- _DO THIS_
Pull out each line of the rows below that contains the string "scrollbar", matching case exactly.

- _GIVEN ENTRIES_
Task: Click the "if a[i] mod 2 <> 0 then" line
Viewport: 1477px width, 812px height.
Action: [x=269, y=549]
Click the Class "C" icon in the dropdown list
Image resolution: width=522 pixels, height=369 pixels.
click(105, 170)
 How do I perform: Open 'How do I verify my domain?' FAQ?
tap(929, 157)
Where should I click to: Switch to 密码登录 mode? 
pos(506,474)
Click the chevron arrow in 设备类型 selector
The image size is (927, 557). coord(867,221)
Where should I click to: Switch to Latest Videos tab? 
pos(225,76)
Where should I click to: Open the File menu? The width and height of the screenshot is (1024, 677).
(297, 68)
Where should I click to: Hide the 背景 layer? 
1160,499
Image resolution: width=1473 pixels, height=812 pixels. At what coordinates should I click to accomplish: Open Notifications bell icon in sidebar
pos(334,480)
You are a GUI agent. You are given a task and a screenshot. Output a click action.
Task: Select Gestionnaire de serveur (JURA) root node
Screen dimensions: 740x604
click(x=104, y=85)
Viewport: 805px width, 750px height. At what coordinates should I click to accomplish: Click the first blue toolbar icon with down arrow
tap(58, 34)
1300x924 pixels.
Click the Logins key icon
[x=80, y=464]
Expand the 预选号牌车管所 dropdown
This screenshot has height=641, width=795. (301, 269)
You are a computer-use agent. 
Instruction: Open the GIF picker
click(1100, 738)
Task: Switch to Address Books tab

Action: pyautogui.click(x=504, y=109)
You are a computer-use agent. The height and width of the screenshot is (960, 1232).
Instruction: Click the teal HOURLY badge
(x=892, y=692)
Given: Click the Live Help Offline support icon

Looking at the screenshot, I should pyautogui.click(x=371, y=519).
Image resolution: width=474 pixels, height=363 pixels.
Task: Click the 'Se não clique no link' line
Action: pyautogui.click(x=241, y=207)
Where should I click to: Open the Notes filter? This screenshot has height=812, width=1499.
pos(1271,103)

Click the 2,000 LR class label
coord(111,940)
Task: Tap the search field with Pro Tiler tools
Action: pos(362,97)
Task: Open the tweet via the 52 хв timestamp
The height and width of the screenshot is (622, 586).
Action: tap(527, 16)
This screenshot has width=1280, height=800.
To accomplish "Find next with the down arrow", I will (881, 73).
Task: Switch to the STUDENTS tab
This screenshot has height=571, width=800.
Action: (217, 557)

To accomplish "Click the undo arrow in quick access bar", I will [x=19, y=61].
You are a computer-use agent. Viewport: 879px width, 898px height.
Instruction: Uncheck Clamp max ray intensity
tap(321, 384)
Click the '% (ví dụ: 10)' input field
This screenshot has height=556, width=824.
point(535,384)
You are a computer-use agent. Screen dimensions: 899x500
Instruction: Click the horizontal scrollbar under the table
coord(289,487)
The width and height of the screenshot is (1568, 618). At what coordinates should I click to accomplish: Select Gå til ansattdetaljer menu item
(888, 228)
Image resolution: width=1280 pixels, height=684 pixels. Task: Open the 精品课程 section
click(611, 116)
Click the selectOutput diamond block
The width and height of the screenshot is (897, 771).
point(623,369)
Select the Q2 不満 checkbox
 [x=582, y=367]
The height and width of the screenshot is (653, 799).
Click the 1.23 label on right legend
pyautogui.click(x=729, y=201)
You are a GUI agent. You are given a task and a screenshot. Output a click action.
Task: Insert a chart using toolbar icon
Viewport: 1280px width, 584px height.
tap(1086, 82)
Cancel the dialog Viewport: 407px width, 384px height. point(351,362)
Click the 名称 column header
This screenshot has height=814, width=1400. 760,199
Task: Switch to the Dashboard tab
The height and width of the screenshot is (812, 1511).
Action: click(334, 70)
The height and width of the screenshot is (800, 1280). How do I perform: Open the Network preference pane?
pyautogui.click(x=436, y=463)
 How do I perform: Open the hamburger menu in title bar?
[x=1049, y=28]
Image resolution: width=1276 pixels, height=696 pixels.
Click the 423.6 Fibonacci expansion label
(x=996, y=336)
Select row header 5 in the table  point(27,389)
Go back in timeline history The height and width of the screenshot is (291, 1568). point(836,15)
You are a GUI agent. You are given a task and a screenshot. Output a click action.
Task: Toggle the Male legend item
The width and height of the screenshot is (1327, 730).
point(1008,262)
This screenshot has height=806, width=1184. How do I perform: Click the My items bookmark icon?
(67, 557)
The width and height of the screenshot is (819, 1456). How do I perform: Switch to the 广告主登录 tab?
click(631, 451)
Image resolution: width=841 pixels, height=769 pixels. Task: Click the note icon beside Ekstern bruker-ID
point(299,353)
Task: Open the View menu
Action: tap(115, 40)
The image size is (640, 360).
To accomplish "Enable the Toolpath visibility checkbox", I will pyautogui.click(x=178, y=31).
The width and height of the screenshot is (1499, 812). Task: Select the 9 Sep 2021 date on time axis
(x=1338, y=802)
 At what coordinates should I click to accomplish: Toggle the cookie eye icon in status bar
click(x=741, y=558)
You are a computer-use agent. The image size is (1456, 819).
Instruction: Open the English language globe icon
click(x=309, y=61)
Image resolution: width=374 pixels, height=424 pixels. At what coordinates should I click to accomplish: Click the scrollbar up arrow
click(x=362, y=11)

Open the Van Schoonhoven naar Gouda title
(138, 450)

- _RESULT OF THE EXERCISE_
Instruction: Click the horizontal scrollbar under the table
Image resolution: width=374 pixels, height=424 pixels. At what coordinates should I click to accomplish: Click the scrollbar up arrow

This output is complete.